The slogan "Life's too short to eat crappy meat" is written into the concrete in front of Adam Parks' Sebastopol butcher shop. More than a clever saying, it's become a mantra for the owner of Victorian Farmstead Meats. Written, essentially, in stone.

Parks' mission: A direct, hoof-to-table connection between ranchers and meat consumers. Though the scale of his operation is small — just a few hundred pounds of local beef, pork, lamb and poultry sold each week, it's part of a growing trend toward knowing just where our food comes from. In other words, Parks knows exactly how your steak got from the field to your plate.

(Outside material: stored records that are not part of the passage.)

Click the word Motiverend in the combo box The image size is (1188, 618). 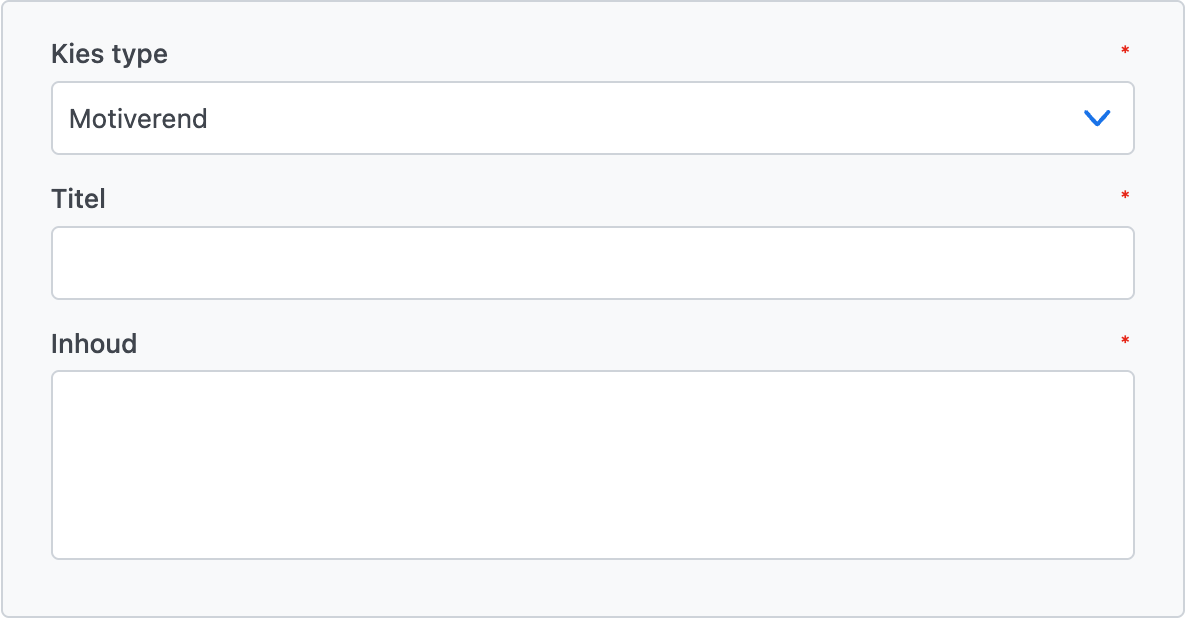139,119
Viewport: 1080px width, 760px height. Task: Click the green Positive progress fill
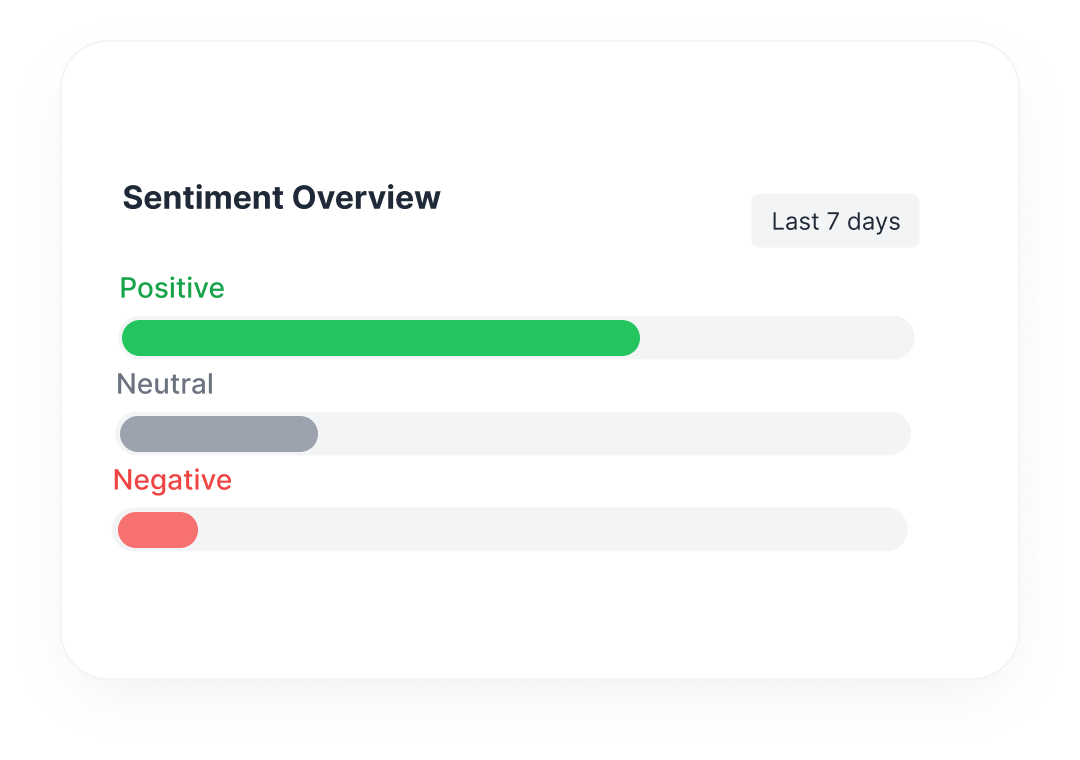pyautogui.click(x=380, y=338)
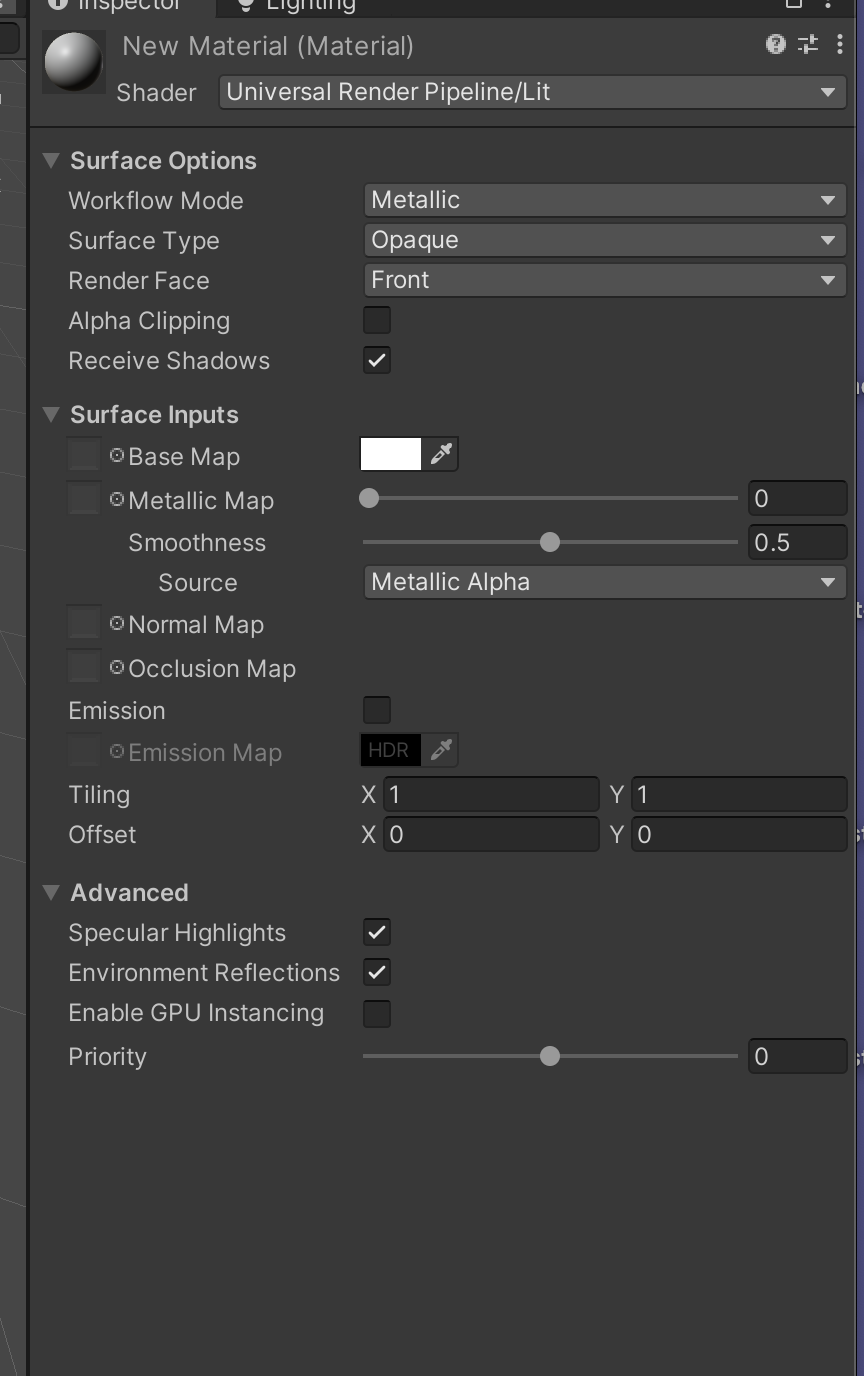Click the Tiling X input field
Image resolution: width=864 pixels, height=1376 pixels.
click(492, 795)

Victorian Farmstead's growing local meat CSA (Community Supported Agriculture) program has more than 100 members who receive bi-weekly meat boxes filled with grass-fed steaks, lamb roasts, hams, bacon, sausage or chickens from his own ranch or those of his partners at Marin's Stemple Creek, Petaluma's Langley Farms and a few carefully chosen others.

"I strive to have a shop that specializes in local, all-natural meats as well as specialty and custom cuts you can't get at the chain stores. Meat raised, slaughtered, and cut the right way, the way it used to be done," explains Parks.

"Shop" may be a bit of a stretch to describe the 200-square-foot outbuilding the Sebastopol rancher has set up on his Gravenstein Highway farm. In addition to his own chickens, Parks sells sustainably grown meats from his nearby Stemple Creek and Langley Farms.

Tucked behind the stately blue Victorian house that once belonged to his grandparents, Parks slides open the barn doors of his Chop Shop to reveal a large freezer and a packed deli case. There's just room to slip inside for a peek, but mostly you stand at the door and pick up your VF Subscription box or just order a la carte from what Parks has written on the chalkboards nailed to the door. It's the antithesis of the carefully shrink-wrapped pieces of anonymous feedlot meat you find at a big-box store.

Rarely without his signature fedora, sunglasses and sly grin, Parks later this year hopes to open a second Chop Shop at the forthcoming Barlow Center. The culinary and retail space in downtown Sebastopol, still under construction, promotes itself on a corrugated-tin sign at the construction site as "The Butcher, The Baker, The Candlestick Maker."

"I want to be the Butcher," says Parks.

But the path to becoming a sustainable-meat purveyor hasn't been an easy one. A former PGA Tour director, Parks spent most of his life avoiding his family's rural roots. In 2009, he and his wife took over operation of his family's iconic Christmas tree farm, and began transforming the 5-acre plot into a poultry farm. He currently raises chickens for eggs and meat, along with seasonal turkeys. Parks has an additional plot nearby where he pastures several hundred birds.

Walking the grounds, it's apparent most of the birds live a pretty pastoral existence, fledging in an impeccably neat barn, then moving out to moveable "tractor" pens to pick and scratch at the pasture until they're ready for processing. But that's where things get a bit more complicated.